**Your goal**
Retype, word for word, the line holding "Given: Open the HTML 标签 dropdown showing H2" and each line after it down to the end of the data; pictures are not copied.

Stored items from a collection
———

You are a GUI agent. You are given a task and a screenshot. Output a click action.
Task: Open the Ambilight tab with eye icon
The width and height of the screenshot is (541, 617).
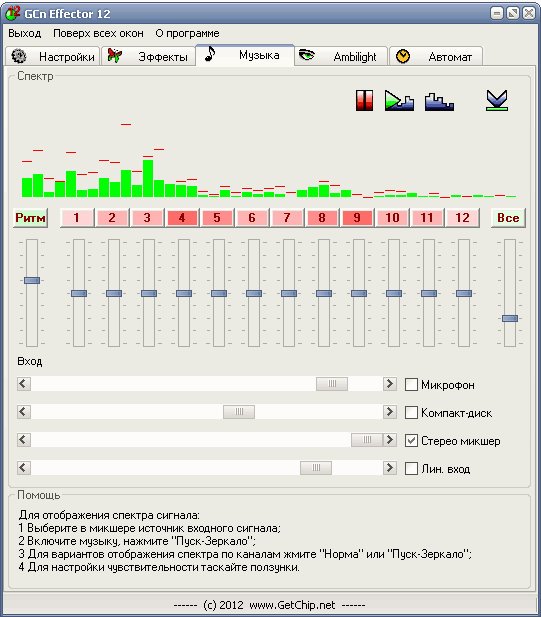(x=341, y=56)
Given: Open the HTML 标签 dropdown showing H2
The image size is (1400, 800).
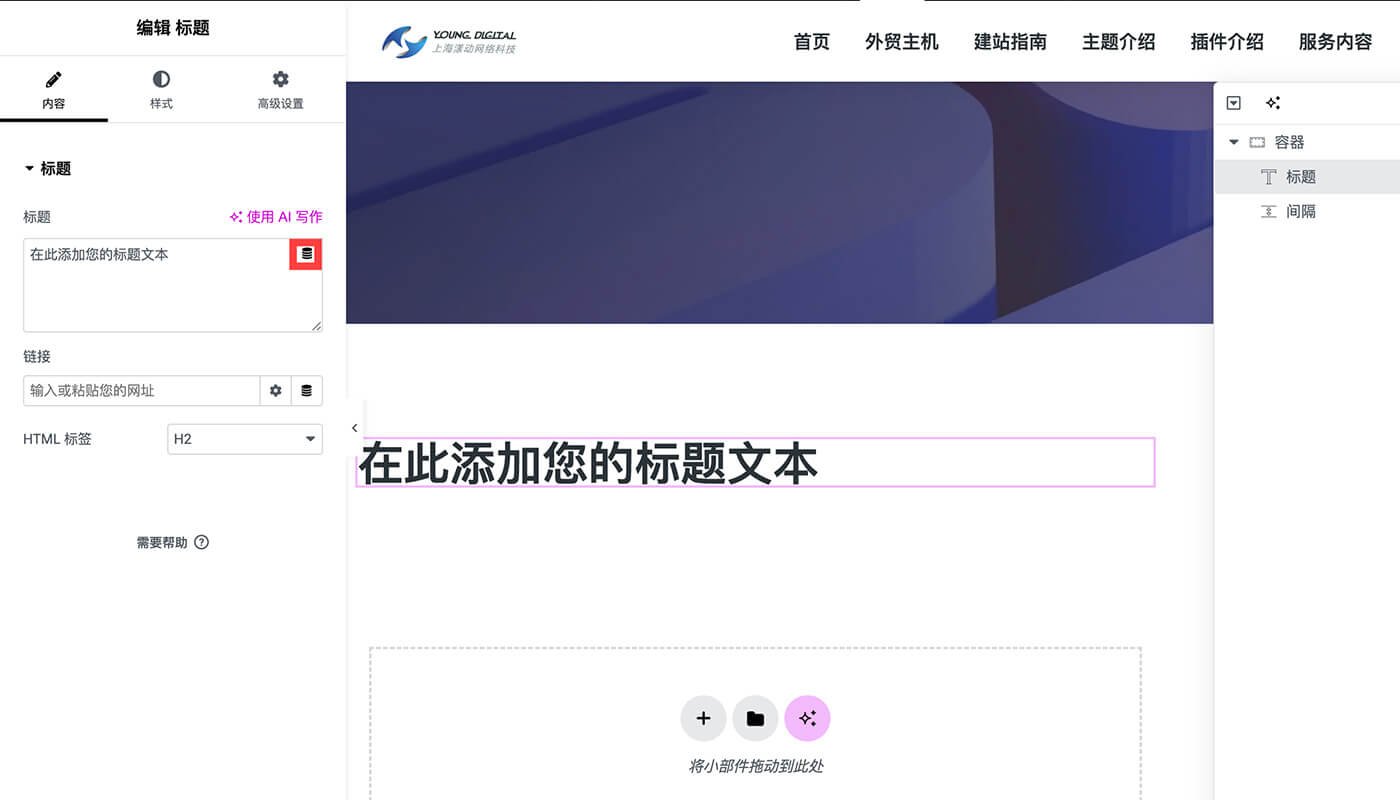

———

**Response box**
Given: Open the HTML 标签 dropdown showing H2
The image size is (1400, 800).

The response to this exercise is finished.